7. Hedges v. United States, 404 F.3d 744, 750 (3d Cir.2005); Mortensen, 549 F.2d at 891.
8. Kehr Packages, Inc. v. Fidelcor, Inc., 926 F.2d 1406, 1409 (3d Cir.1991); Dev. Fin. Corp. v. Alpha Housing & Health Care, Inc., 54 F.3d 156, 158 (3d Cir.1995).
9. In re Resorts Int'l, Inc., 372 F.3d 154, 161 (3d Cir.2004).
10. 28 U.S.C. § 1334(a), (b).
11. Id. (quoting Torkelsen v. Maggio (In re Guild & Gallery Plus, Inc.), 72 F.3d 1171, 1175 (3d Cir. 1996)).
12. Id.
13. Id. at 162-3 (citing Torkelsen, 72 F.3d at 1178).

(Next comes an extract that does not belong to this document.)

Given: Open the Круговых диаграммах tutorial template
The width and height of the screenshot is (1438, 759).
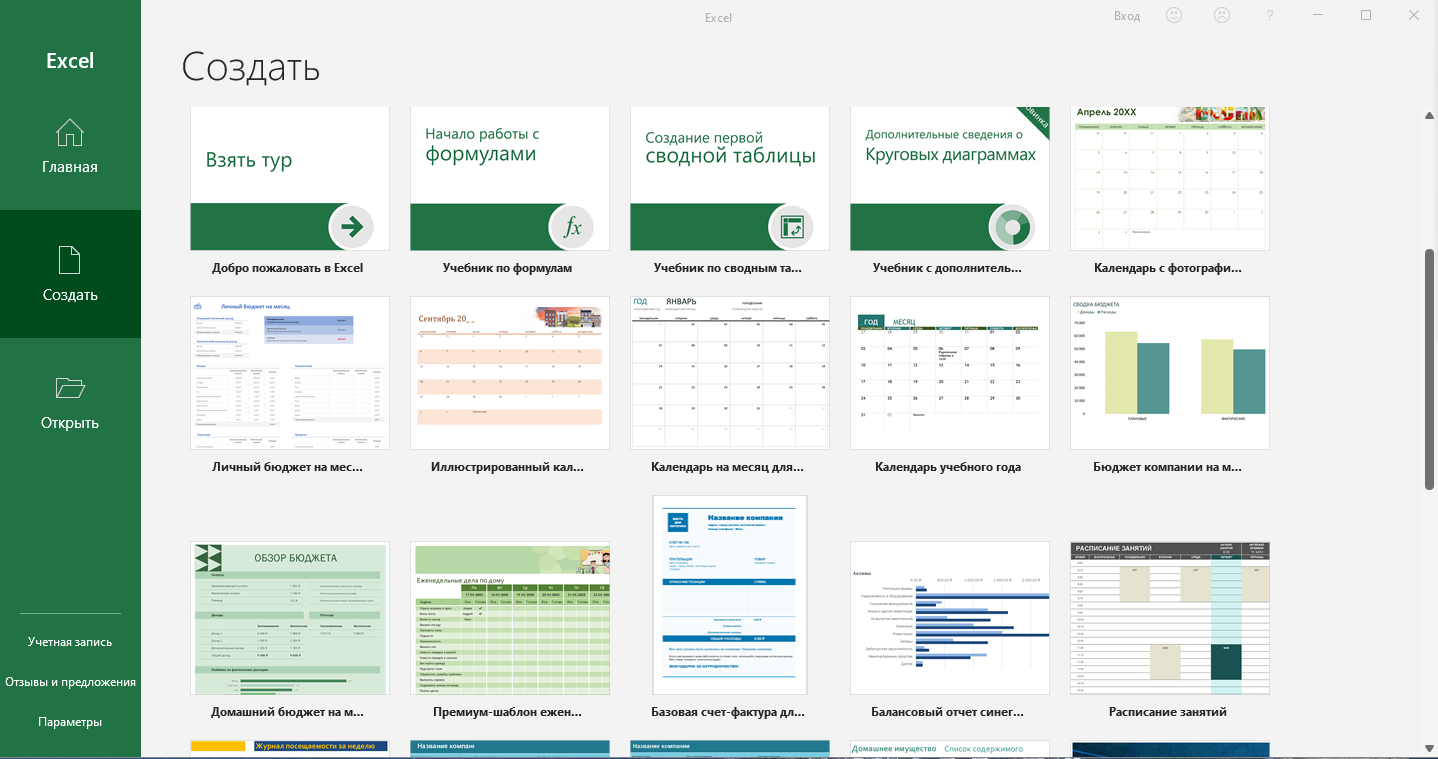Looking at the screenshot, I should pyautogui.click(x=949, y=178).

14. Id. at 162. As an aside, the Supreme Court's recent opinion in Stern v. Marshall is inapplicable here. Stern v. Marshall, ___ U.S. ___, 131 S.Ct. 2594, 180 L.Ed.2d 475 (2011). The issue in Stern v. Marshall was when, under the United States Constitution, the bankruptcy court could enter a final judgment as opposed to proposed findings of fact and conclusions of law in a case where subject matter jurisdiction existed under 28 U.S.C. § 1334(a). Id. at 2608. As such, Stern v. Marshall is not a case about subject matter jurisdiction. Rather it addresses the power of the bankruptcy court to enter final orders, assuming that subject matter jurisdiction exists. This case is about whether subject matter jurisdiction exists. Thus, this court's power to enter a final order is not implicated.
15. Id. at 163.
16. 743 F.2d 984 (3d Cir. 1984).
17. Id. at 994.
18. Id.
19. In re Craig's Stores of Texas, Inc., 247 B.R. 652, 654 (S.D.Texas 2000).
20. 11 U.S.C. § 1141(b).
21. Craig's Stores, 247 B.R. at 654.
22. Resorts Int'l, 372 F.3d at 165.
23. Id. at 165-6.
24. Id. at 166-7.
25. Id. at 167.
26. Id. at 170; Craig's Stores, 247 B.R. at 655.
27. Resorts Int'l., 372 F.3d at 170; Craig's Stores, 247 B.R. at 655.
28. BWI Liquidating Corp., 437 B.R. at 168.
29. Id. at 165 (quoting Geruschat v. Ernst & Young LLP (In re Seven Fields Dev. Corp.), 505 F.3d 237, 265 (3d Cir.2007)).
30. See BWI Liquidating Corp., 437 B.R. at 165; Craig's Stores, 247 B.R. at 652.
31. Craig's Stores, 247 B.R. at 655.
32. Id. at 652 (citing Industrial Addition Ass'n v. Commissioner of Internal Revenue, 323 U.S. 310, 312, 65 S.Ct. 289, 89 L.Ed. 260 (1945)).
33. In re AstroPower Liquidating Trust, 335 B.R. 309, 325 (Bankr.D.Del.2005).
34. Valley Historic Ltd. P'ship. v. Bank of New York, 486 F.3d 831, 837 (4th Cir.2007); BWI Liquidating Corp., 437 B.R. at 166.
35. Resorts Int'l, 372 F.3d at 169-170.
36. BWI Liquidating Corp., 437 B.R. at 166.